Your instructions:
Your answer should be one number, the count of lines in the records that carry the string "computer".

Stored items
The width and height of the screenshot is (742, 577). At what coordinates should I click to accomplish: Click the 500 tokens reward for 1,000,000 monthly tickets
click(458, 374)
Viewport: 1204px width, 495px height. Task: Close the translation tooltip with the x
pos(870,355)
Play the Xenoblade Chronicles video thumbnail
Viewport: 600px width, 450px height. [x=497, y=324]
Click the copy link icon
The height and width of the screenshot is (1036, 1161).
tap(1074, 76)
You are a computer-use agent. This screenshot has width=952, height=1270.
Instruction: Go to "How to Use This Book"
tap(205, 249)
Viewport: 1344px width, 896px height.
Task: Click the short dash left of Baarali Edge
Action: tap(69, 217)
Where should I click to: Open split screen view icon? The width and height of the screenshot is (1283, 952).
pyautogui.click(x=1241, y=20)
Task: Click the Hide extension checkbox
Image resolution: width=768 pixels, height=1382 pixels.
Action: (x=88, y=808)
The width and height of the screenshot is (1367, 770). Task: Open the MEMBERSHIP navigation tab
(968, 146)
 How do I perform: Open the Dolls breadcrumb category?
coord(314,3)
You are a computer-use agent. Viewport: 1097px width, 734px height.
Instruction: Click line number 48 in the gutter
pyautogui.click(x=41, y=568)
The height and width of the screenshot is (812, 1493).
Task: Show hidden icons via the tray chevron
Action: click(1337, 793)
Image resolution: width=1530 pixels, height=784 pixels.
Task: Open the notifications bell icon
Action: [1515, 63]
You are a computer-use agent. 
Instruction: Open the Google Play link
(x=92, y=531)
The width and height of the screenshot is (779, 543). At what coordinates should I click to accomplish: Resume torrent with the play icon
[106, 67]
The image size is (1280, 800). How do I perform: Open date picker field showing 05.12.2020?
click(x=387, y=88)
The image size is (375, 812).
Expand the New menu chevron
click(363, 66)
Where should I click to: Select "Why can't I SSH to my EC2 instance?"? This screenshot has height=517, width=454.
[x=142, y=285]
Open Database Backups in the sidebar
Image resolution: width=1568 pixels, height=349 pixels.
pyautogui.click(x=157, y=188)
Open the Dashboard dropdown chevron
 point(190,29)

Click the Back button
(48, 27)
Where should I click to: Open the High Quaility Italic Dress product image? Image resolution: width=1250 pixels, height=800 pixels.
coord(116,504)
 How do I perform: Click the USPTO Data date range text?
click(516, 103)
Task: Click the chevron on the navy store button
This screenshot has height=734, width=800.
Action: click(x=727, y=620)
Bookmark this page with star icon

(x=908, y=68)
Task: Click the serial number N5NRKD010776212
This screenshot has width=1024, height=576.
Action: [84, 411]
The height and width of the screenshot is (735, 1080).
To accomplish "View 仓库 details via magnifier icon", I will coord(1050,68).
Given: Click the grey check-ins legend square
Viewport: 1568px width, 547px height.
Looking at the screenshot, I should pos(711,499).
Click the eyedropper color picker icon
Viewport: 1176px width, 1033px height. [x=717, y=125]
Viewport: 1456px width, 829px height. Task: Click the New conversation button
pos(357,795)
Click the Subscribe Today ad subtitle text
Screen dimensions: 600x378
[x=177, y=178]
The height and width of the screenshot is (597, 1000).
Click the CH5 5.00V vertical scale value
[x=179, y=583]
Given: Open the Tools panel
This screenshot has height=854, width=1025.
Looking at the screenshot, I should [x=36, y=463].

Result:
3